Nous sommes prêt à en convenir, quelque lieu qu’on eût choisi, quelque programme qu’on eût adopté, construire un monument funéraire pour Napoléon devait toujours être une entreprise à faire pâlir le plus audacieux génie, une œuvre à laquelle personne, de nos jours, n’est vraiment de taille à se mesurer. Il est de ces sujets désespérans parce qu’ils mettent tous les esprits en travail. Qui de nous n’a pas rêvé plus ou moins vaguement son tombeau de Napoléon ? Qui ne se l’est figuré plus grandiose, plus imposant, plus formidable qu’il ne pourra jamais être ? Quand l’artiste est ainsi en concurrence avec l’imagination de tout le monde, la lutte est presque impossible, il est vaincu d’avance.

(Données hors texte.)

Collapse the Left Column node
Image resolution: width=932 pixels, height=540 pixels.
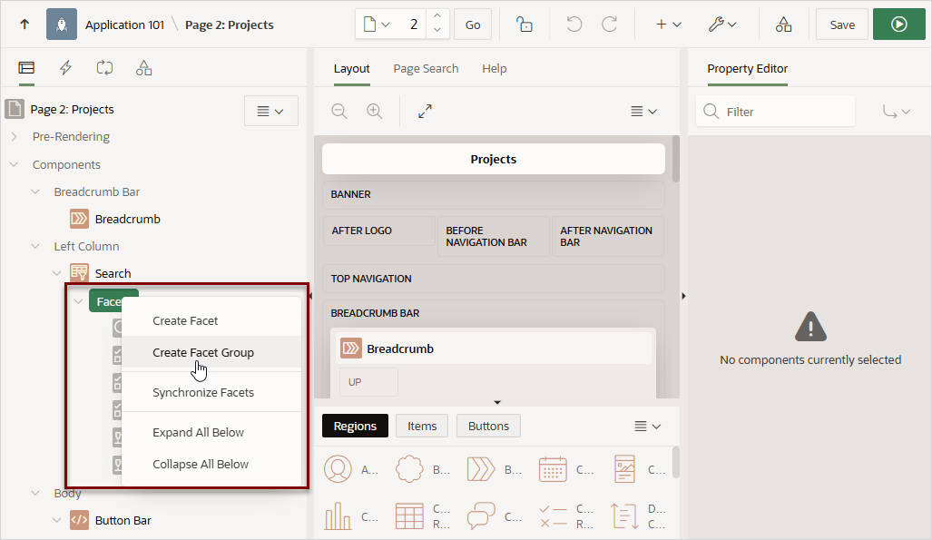coord(35,246)
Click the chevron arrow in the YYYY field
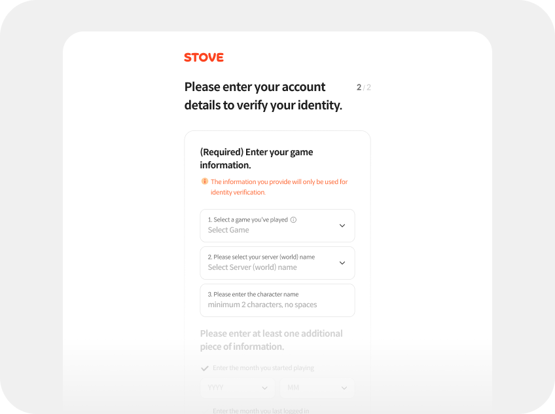Viewport: 555px width, 414px height. tap(264, 388)
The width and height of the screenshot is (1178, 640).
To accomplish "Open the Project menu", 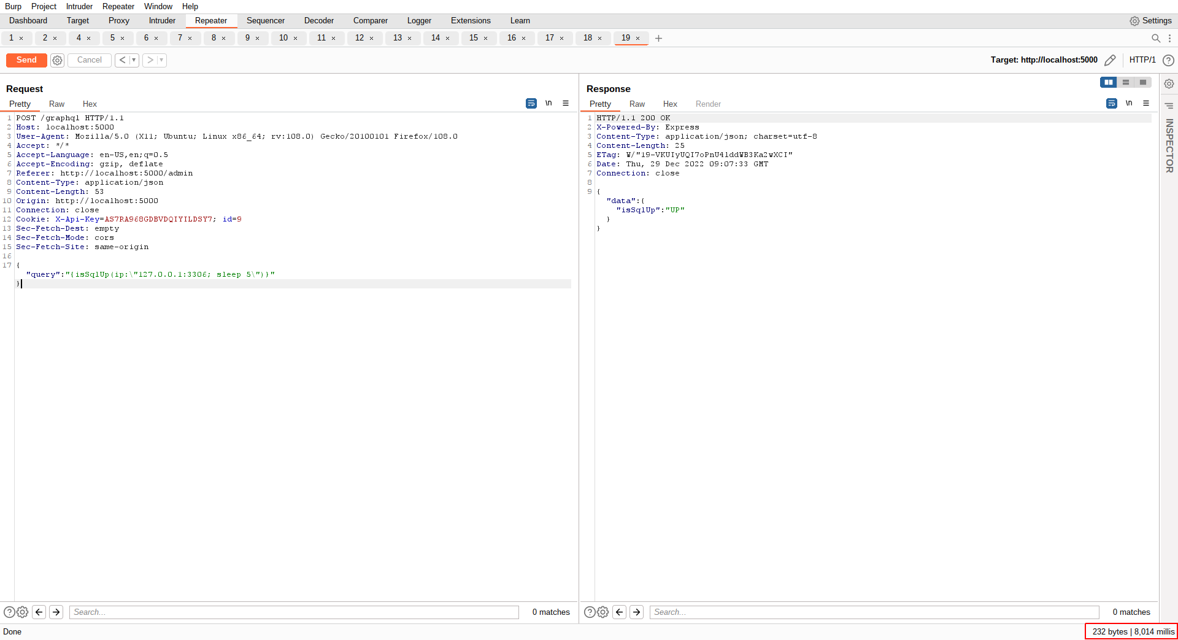I will click(44, 6).
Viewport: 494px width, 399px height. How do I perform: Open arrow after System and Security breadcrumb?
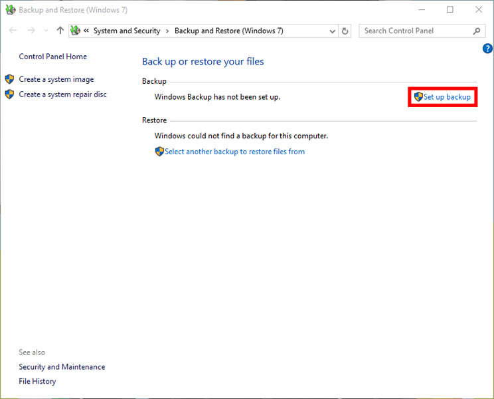tap(167, 31)
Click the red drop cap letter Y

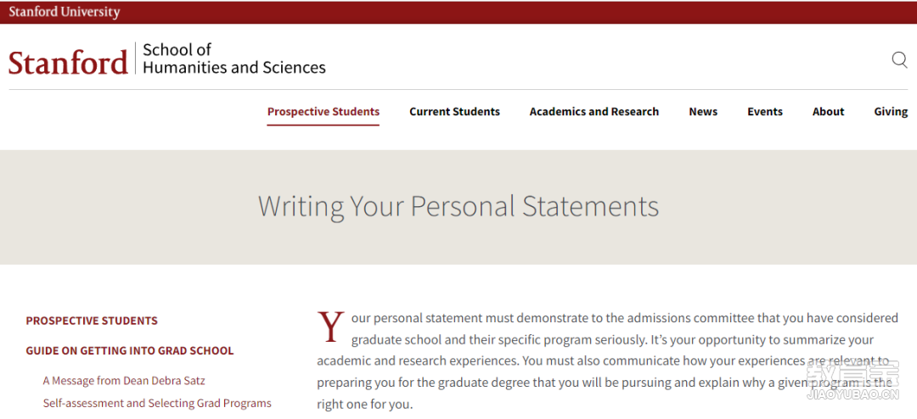tap(331, 327)
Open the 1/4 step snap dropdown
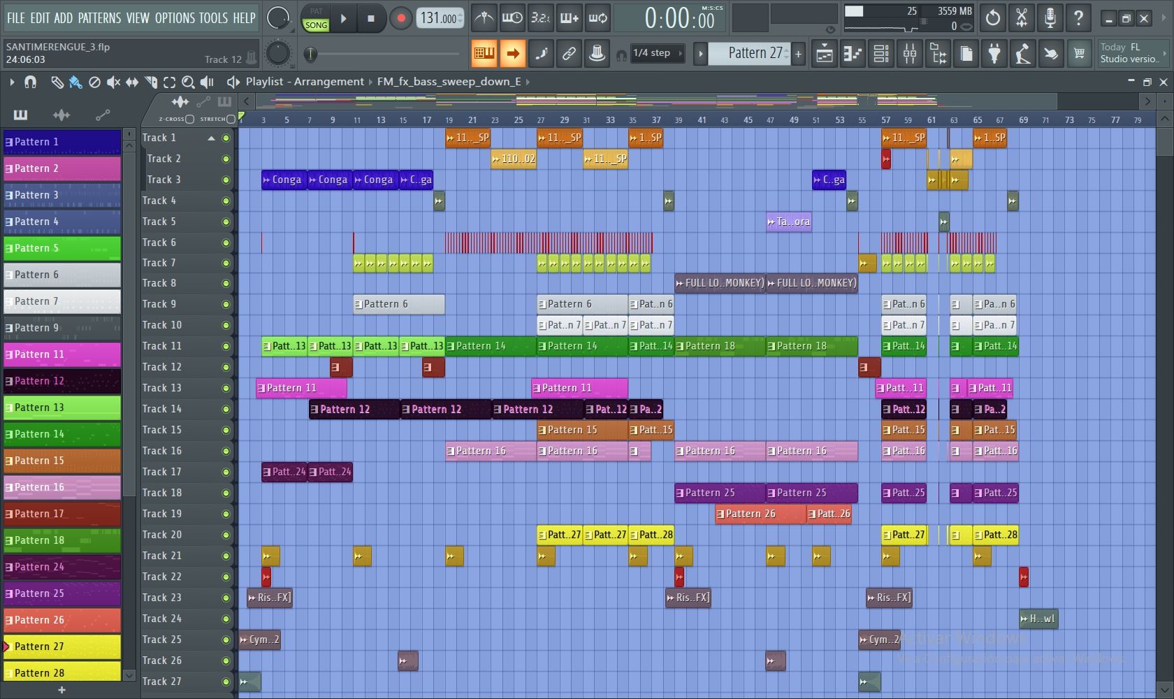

Aussi je plains très sincèrement celui qui subira ce fardeau ; mais je le plains surtout lorsque j’entre sous ce dôme, monument achevé, complet, dont chaque pierre est taillée selon l’esprit de son époque, dont les lignes, un peu molles, mais harmonieuses, forment un tout que rien ne saurait impunément troubler, dont les arcades, correspondant les unes avec les autres, doivent rester en libre communication sans qu’aucune masse intermédiaire vienne les obstruer ; et c’est là, dans cette rotonde, au milieu de ce pavé, qu’il faut planter un monument, et pour qui ? pour l’homme d’Arcole, d’Austerlitz et de Montmirail ! Passe encore pour Louis XIV : je conçois une sorte de catafalque de marbre et de bronze, d’une hauteur moyenne, surmonté d’un monarque à genoux, la tête courbée devant l’autel ; les larges plis de son manteau royal, les profils onduleux du monument, les figures qui se groupent à sa base, les ornemens qui les accompagnent, loin d’être des dissonnances choquantes avec le style de l’édifice, sembleront le compléter, en lui donnant un centre en accord avec toutes ses parties. Mais est-ce là le tombeau que nous pouvons offrir à Napoléon ?

On a commencé par dire qu’on ne voulait qu’un bloc de pierre, une tombe austère, mais impérissable ; pas une figure, pas un emblème : un nom et du granit, rien de plus.

C’était fort beau sur le papier : sur place, ce quartier de rocher eût été ridicule. Il est permis de faire des antithèses ; mais un dolmen ou un menhir sous la coupole de Mansart ! l’amour des contrastes ne peut aller jusque-là.